- Born: 11 January 1954 Edinburgh, Scotland, United Kingdom
- Died: 29 November 2002 (aged 48) New York City, United States
- Citizenship: United Kingdom
- Occupation: Curtain designer
- Years active: 1979–2002
- Spouse: David Paskin ​(m. 1990⁠–⁠2002)​

= Mary Bright =

Scottish curtain designer (1954–2002)

Mary Bright (11 January 1954 – 29 November 2002) was a Scottish curtain designer. She began her career doing a short apprenticeship at Paris' Lanvin fashion house. In 1979, Bright relocated to New York City and worked as a hat maker as well as designing clothes. She began designing curtains in her own studio Mary Bright Inc. in 1983, and her clientele included contemporary architects and other well-known celebrities. Bright was also a contributor to exhibition design. She experimented with corrugated paper, rubber and fine metal meshes with cut and sewn linen and wool.

==Biography==
On 11 January 1954, Bright was born in Edinburgh, Scotland. She was the daughter of a family doctor. Bright learnt fine arts in London and then fashion and millinery in Leeds; despite this, she did not formally train as a designer. Bright did a brief apprenticeship period at Paris' Lanvin fashion house, where she learnt millinery's secrets. At Gelot, she sewed men's hats. In 1979, she relocated to the East Village neighbourhood of New York City, working as a hat maker, learning the production of both garments and sowing. To complement her work, Bright became a clothing designer, completing such projects as a cocktail dress with a revealing back shielded by slats by a window blind.

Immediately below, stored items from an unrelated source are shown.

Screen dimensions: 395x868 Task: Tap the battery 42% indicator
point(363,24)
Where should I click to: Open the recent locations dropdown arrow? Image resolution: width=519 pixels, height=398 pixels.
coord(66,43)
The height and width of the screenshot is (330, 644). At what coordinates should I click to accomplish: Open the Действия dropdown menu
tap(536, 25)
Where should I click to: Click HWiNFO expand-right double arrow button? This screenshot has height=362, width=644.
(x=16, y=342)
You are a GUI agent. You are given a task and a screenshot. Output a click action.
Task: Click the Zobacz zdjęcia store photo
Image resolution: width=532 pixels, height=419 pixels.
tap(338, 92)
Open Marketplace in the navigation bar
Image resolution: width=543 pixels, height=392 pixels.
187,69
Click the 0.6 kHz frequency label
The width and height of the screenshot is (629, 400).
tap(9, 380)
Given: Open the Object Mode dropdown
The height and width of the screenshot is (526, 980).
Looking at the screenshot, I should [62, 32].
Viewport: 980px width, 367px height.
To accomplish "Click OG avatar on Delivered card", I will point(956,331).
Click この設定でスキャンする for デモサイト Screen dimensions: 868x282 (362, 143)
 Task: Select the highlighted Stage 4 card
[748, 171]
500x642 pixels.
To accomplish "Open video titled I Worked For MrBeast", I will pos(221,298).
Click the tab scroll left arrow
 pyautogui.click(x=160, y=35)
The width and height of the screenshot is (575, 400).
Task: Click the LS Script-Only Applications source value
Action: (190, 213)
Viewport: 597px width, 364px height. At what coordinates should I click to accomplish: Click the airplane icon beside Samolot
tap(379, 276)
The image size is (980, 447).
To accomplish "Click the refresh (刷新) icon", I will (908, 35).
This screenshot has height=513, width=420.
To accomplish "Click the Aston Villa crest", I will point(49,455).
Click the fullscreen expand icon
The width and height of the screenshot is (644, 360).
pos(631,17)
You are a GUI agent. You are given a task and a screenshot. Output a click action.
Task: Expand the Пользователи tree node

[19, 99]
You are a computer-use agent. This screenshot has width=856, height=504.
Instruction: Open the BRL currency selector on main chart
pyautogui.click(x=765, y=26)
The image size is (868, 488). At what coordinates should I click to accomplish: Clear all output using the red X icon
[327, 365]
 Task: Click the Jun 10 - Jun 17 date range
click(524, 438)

In 1983, she began working as a curtain designer in her own studio Mary Bright Inc. in lower Broadway, when she designed a 60 ft curtain for Ellen Barkin, the actress. According to The Times, Bright "found herself in great demand, often working with New York's leading architects and interior designers." Such clients of hers included Lauren Bacall, Calvin Klein, The Mercer Hotel of New York, Bette Midler, Museum of Modern Art of New York, Rupert Murdoch, Wendi Deng Murdoch and Jean-Georges Vongerichten among other contemporary architects such as Laurie Hawkinson, Henry Smith-Miller, Keenen Riley, Michael Schmitt and Kevin Walz. One of Bright's works, which was a 12 ft-high, 26 ft-wide undulating veil of tiny metal coils, was hung in the Museum of Modern Art's restaurant. She was a contributor to exhibition design, such as for Mies in Berlin at the Museum of Modern Art in 2001.

==Personal life==
She was married to David Paskin from 1990 to 2002. In 2002, Bright was diagnosed with lung cancer, which had metastasised to her brain and body treated with radiation and steroids. On 29 November 2002, she died from lung cancer at NewYork-Presbyterian Hospital.

==Approach and legacy==
Bright experimented by using the materials corrugated paper, rubber and fine metal meshes, with linen and wool that was cut and sewn on. Using such materials garnered her much attention, and she would spread the fabric on a 30 ft worktable, before cutting it up with her 8 in shears. Every room of her clients saw Bright apply a different solution of materials, such as blends, buttery wools, shimmering linens, synthetics, and Teflon-coated nylons of which she promoted. She said in 1997: "I try to find other ways besides using fringe and tassels to make curtains look interesting." Bright also used silvery metals in her works starting from 1987, which gradually became fashionable, and included 3 in of silk taffeta lining peering at the centre and bottom in the style of a petticoat to distinguish.

John A. Hoch described her legacy in the January 2003 issue of Metropolitan Home: "As a needle woman, she certainly flourished in her exacting craft in the most inventive and creative sense. And then there was Mary's depth of perception--whether at a showroom, an East Village restaurant or local coffee shop. Mary could assess a group or individual and ignite the situation into fiery brilliance with wit and sparkle, or calm it with that inner serenity of hers." Hoch also referred to Bright as "a larger-than-life individual" and "a unique talent". William L. Johnson of The New York Times wrote of Bright's artistry: "from controlled chaos – a crinkled polyester curtain for a New York apartment that looks alive with the electricity of an approaching storm – to a flatness as tranquil as a flat sea."